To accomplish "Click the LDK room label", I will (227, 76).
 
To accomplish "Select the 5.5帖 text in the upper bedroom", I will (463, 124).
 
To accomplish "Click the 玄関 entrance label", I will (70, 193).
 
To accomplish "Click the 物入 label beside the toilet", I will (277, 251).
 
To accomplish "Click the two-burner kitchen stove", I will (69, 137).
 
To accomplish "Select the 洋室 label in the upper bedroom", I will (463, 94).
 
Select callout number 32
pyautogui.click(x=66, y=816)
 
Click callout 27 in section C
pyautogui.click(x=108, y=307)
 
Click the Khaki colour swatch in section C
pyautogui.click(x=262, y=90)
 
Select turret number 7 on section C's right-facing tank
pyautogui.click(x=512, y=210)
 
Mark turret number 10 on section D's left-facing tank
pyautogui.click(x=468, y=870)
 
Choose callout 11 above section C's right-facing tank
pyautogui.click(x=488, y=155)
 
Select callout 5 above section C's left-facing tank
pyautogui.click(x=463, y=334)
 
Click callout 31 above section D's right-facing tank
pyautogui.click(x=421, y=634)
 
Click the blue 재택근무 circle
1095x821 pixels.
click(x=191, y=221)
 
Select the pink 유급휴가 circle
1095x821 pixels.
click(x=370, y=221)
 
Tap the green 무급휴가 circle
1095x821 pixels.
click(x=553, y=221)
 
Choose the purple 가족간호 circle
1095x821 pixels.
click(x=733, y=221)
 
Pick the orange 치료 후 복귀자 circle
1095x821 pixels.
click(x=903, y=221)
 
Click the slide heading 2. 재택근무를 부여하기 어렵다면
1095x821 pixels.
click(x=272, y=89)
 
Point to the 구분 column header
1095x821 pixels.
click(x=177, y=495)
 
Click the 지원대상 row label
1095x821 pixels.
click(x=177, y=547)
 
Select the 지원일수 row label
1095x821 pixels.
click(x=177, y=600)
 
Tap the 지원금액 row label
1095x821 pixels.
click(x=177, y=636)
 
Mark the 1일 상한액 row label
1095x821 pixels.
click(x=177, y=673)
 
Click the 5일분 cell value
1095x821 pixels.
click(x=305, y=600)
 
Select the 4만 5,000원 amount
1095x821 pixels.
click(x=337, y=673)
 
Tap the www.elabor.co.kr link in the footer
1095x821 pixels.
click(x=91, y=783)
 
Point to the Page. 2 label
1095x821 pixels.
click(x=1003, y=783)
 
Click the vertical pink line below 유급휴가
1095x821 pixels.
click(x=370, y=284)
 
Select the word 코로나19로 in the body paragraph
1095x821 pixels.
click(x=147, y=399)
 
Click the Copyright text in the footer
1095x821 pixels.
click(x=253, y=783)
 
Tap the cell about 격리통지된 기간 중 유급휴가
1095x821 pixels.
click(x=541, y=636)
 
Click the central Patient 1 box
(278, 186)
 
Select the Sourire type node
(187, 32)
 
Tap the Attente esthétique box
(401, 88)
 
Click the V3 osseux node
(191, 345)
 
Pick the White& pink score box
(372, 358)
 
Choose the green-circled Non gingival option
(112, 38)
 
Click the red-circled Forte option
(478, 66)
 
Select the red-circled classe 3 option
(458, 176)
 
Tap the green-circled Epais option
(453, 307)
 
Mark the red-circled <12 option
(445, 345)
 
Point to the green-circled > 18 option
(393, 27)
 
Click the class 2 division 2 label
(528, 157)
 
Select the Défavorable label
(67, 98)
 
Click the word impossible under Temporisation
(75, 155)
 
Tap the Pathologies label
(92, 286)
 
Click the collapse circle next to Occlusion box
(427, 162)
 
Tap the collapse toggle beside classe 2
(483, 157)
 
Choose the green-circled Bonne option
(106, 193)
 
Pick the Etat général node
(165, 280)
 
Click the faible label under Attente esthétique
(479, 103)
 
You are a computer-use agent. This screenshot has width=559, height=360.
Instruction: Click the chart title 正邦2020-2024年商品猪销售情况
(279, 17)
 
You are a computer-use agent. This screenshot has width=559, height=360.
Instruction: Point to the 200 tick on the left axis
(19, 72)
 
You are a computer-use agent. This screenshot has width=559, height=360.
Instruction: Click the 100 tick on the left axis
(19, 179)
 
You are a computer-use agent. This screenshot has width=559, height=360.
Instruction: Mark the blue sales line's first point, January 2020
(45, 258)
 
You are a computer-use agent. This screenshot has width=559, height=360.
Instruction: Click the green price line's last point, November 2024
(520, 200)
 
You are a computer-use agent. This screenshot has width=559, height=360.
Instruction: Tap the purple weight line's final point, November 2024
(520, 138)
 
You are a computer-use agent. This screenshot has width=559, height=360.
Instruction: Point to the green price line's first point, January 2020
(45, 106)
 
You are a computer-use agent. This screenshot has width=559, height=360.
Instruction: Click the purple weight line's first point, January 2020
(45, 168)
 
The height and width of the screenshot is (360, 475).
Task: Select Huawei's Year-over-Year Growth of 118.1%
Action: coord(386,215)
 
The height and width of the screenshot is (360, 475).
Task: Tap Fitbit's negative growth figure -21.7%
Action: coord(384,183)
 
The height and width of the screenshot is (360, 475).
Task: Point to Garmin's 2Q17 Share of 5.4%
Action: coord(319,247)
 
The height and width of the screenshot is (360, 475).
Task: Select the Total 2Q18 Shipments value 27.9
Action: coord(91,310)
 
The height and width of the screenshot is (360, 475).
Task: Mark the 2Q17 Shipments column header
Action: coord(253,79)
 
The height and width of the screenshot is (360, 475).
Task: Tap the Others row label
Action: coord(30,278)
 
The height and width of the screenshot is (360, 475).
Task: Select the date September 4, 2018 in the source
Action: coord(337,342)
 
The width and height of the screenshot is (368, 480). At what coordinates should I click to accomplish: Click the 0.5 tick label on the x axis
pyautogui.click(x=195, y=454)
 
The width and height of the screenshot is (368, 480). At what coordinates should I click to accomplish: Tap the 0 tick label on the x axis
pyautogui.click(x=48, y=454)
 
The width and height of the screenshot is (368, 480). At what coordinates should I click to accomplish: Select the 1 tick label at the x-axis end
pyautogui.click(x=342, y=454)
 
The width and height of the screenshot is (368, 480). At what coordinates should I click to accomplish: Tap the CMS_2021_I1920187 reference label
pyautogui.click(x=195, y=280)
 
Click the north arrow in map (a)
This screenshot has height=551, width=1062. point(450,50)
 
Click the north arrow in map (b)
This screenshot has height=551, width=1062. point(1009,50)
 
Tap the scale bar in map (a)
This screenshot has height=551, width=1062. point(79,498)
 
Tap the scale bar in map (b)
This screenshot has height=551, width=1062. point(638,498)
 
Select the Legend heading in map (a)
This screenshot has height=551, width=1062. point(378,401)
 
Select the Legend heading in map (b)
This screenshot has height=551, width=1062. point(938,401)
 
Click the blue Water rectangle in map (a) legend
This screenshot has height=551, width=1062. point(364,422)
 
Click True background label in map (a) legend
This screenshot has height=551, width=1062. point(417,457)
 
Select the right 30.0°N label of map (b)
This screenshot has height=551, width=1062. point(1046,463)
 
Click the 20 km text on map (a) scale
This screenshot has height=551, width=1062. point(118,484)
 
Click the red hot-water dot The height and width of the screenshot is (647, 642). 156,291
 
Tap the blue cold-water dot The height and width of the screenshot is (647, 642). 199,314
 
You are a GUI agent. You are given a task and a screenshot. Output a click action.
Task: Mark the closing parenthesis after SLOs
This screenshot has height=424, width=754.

****************

▶ **DIRECTIVE**:
Pull out every line from the rows above that contains the string "유급휴가".

▶ **RESPONSE FOR THIS EXERCISE**:
Select the pink 유급휴가 circle
Click the vertical pink line below 유급휴가
Tap the cell about 격리통지된 기간 중 유급휴가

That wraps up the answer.